Exactly as they appear, copy the lines from the start of the entries below to the line containing "Given: Reload the ikun-map page", both ends included.

::: Given information

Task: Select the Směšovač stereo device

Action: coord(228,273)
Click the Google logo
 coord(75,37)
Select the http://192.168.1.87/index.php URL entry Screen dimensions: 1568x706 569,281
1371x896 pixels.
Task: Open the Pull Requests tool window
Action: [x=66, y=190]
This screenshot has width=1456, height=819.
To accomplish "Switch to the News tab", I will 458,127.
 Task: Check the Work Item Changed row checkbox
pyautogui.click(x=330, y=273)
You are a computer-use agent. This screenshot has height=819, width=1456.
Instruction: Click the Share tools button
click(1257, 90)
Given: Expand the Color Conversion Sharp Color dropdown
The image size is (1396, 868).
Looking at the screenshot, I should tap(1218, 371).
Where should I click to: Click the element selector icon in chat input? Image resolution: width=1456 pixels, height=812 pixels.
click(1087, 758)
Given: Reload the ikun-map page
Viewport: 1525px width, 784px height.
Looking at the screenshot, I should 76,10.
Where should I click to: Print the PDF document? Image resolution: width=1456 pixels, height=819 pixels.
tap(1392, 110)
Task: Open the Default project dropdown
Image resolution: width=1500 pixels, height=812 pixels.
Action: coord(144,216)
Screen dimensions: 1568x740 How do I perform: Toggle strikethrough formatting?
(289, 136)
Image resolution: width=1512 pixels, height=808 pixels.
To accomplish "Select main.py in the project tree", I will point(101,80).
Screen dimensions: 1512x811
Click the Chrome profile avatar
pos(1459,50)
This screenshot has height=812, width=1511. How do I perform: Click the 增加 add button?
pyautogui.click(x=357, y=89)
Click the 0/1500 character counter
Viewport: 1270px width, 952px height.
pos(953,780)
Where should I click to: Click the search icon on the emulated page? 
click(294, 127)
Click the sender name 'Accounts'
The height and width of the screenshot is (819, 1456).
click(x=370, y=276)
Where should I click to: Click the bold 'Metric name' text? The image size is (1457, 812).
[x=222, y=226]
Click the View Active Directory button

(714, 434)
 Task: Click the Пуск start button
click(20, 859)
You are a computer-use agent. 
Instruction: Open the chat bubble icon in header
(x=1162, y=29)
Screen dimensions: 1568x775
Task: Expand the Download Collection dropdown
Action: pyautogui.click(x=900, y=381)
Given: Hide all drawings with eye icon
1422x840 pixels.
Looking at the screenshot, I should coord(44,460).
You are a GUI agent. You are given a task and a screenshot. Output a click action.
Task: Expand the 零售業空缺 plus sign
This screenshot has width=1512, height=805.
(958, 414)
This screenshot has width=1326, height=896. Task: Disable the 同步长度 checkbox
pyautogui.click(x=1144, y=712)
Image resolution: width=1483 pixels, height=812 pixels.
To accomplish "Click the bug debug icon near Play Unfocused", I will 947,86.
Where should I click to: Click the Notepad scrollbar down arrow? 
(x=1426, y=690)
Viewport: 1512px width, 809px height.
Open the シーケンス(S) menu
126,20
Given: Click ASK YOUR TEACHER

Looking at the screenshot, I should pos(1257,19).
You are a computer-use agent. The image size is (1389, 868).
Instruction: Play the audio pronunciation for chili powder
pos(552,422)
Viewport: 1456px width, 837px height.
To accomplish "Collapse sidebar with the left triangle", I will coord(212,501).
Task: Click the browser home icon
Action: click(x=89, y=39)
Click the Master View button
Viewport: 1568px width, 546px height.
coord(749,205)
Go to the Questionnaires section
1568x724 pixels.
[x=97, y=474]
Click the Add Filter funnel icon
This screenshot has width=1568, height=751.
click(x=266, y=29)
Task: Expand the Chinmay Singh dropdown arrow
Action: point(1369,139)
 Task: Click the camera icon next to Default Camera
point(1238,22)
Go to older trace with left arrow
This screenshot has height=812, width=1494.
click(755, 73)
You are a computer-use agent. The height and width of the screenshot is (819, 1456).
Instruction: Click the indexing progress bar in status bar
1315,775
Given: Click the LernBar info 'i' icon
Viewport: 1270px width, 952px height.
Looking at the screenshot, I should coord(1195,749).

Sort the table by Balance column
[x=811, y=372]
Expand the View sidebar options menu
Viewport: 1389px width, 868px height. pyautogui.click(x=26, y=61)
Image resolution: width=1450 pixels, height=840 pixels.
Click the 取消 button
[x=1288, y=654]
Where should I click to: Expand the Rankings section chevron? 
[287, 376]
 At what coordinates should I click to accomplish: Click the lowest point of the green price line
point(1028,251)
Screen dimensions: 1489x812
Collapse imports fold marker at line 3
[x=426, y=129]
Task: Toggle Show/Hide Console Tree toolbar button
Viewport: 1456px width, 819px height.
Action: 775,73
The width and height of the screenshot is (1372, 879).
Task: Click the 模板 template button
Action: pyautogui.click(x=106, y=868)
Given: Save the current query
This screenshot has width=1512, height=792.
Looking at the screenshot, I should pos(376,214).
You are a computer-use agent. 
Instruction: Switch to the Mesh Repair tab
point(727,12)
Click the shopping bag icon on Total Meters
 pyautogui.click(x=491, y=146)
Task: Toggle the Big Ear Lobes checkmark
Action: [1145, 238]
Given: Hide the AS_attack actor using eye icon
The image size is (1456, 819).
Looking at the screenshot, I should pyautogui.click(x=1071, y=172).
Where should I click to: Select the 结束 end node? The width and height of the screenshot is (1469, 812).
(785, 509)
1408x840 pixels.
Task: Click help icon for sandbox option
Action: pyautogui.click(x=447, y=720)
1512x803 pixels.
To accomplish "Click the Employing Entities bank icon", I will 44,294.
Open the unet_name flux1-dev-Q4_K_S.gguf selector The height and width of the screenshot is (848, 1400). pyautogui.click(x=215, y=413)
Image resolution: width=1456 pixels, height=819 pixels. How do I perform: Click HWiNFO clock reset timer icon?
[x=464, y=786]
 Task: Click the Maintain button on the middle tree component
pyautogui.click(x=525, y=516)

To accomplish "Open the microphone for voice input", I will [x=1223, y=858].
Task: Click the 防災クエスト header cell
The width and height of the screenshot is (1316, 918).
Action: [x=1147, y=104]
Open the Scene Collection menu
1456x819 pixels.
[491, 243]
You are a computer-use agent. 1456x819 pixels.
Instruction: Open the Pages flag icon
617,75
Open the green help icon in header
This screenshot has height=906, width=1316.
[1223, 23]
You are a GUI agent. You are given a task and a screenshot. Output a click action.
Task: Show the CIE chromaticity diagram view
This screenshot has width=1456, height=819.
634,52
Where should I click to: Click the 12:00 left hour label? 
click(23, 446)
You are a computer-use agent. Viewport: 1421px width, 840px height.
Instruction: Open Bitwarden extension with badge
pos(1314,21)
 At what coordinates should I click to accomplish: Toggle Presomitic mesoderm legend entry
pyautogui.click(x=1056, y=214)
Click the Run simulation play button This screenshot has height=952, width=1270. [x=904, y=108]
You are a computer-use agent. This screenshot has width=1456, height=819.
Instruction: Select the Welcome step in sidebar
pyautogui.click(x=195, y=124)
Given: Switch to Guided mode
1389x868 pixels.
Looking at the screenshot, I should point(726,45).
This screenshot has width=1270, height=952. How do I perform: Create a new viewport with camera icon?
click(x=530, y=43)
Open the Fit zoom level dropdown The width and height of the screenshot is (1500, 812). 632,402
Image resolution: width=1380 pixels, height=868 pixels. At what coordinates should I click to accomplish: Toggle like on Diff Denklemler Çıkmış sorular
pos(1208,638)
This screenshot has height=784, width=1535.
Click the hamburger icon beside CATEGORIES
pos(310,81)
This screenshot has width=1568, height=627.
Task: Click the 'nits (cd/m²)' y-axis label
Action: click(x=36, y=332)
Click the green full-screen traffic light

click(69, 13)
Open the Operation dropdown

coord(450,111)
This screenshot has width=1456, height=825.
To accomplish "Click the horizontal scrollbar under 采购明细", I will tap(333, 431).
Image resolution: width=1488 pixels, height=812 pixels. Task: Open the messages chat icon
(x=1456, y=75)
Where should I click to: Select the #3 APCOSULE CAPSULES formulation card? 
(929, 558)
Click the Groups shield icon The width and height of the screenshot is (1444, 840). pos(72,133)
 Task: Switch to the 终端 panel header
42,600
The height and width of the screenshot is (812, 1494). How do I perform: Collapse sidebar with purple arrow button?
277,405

::::::

> The answer:
Task: Select the Směšovač stereo device

Action: coord(228,273)
Click the Google logo
 coord(75,37)
Select the http://192.168.1.87/index.php URL entry Screen dimensions: 1568x706 569,281
1371x896 pixels.
Task: Open the Pull Requests tool window
Action: [x=66, y=190]
This screenshot has width=1456, height=819.
To accomplish "Switch to the News tab", I will 458,127.
 Task: Check the Work Item Changed row checkbox
pyautogui.click(x=330, y=273)
You are a computer-use agent. This screenshot has height=819, width=1456.
Instruction: Click the Share tools button
click(1257, 90)
Given: Expand the Color Conversion Sharp Color dropdown
The image size is (1396, 868).
Looking at the screenshot, I should tap(1218, 371).
Where should I click to: Click the element selector icon in chat input? Image resolution: width=1456 pixels, height=812 pixels.
click(1087, 758)
Given: Reload the ikun-map page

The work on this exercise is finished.